**TASK DETAILS**. In the data below, copy out word for word everything from the line containing "What do you see at coordinates (246, 598)" down to the end of the data.

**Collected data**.
________
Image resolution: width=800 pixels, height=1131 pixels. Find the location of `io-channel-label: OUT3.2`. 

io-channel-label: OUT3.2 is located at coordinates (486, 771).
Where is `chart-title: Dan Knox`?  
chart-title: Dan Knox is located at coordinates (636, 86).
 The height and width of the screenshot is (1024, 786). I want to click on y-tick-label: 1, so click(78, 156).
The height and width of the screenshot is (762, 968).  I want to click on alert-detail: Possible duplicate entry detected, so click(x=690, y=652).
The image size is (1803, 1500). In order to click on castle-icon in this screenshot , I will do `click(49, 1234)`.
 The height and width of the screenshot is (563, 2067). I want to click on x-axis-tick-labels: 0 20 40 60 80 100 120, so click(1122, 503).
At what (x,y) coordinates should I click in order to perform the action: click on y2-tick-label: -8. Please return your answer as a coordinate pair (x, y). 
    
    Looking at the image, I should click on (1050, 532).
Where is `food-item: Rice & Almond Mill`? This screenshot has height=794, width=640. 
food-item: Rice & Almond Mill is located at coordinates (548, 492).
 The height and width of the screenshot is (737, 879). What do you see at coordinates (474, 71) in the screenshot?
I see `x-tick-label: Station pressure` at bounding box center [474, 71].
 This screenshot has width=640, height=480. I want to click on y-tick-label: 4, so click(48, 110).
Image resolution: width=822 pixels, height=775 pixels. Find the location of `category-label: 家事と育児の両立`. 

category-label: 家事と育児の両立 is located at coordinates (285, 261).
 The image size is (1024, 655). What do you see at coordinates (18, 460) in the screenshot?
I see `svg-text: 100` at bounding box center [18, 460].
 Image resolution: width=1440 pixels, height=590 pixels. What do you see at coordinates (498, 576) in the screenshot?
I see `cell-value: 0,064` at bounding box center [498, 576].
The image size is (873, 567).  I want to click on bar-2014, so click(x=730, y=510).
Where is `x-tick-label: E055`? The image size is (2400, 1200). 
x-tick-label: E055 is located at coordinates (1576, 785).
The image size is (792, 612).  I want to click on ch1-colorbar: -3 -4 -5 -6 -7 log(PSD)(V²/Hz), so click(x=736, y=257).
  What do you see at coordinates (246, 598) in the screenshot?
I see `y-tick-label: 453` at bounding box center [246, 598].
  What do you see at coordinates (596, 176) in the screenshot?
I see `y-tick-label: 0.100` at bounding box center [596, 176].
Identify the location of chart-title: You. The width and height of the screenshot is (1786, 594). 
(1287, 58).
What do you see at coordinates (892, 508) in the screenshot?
________
**REPLY TO THE EXERCISE**.
  What do you see at coordinates (246, 598) in the screenshot?
I see `y-tick-label: 453` at bounding box center [246, 598].
  What do you see at coordinates (596, 176) in the screenshot?
I see `y-tick-label: 0.100` at bounding box center [596, 176].
Identify the location of chart-title: You. The width and height of the screenshot is (1786, 594). 
(1287, 58).
What do you see at coordinates (892, 508) in the screenshot?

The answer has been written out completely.